**Directions for this task**: Go through the entries below and copy each line containing the word "agent".

**Dataset excerpts**:
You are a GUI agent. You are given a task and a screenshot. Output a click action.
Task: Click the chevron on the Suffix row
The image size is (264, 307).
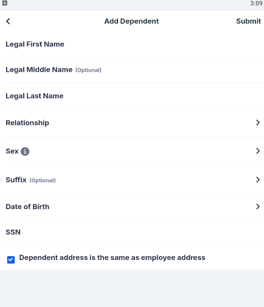click(258, 180)
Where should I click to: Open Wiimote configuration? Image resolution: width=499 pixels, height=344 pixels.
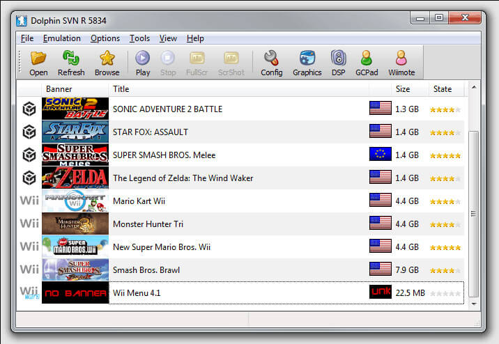pyautogui.click(x=401, y=63)
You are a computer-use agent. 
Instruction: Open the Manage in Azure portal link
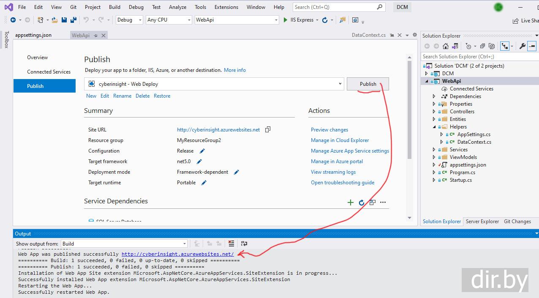click(337, 161)
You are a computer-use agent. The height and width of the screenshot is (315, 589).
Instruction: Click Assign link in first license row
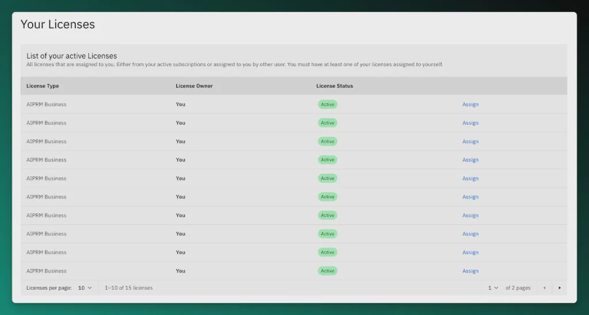(x=470, y=105)
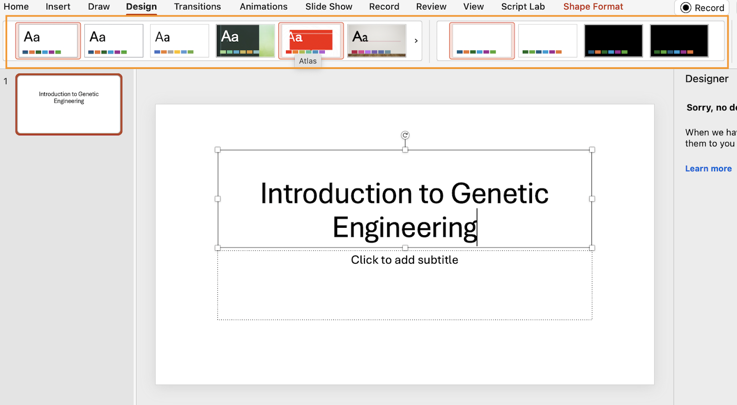Pick the second white theme thumbnail
The height and width of the screenshot is (405, 737).
pyautogui.click(x=114, y=41)
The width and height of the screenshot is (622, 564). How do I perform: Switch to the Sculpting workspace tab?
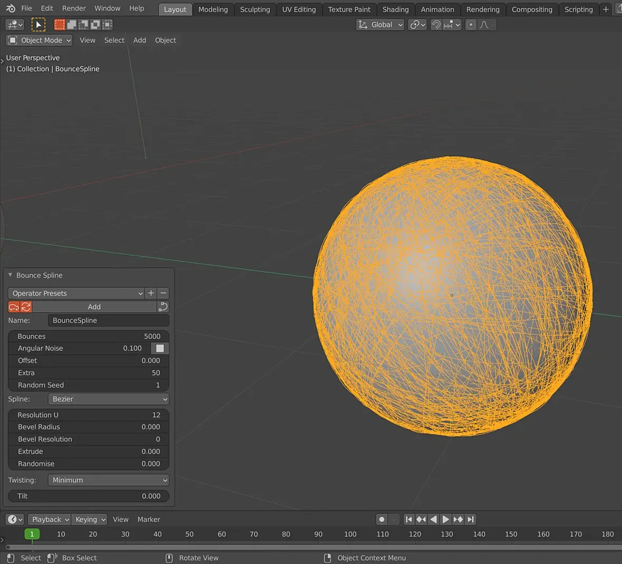click(x=255, y=9)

**Answer to the problem**:
You are a GUI agent. You are given a task and a screenshot. Output a click action.
You are a computer-use agent. 
You are a computer-use agent. The height and width of the screenshot is (315, 589).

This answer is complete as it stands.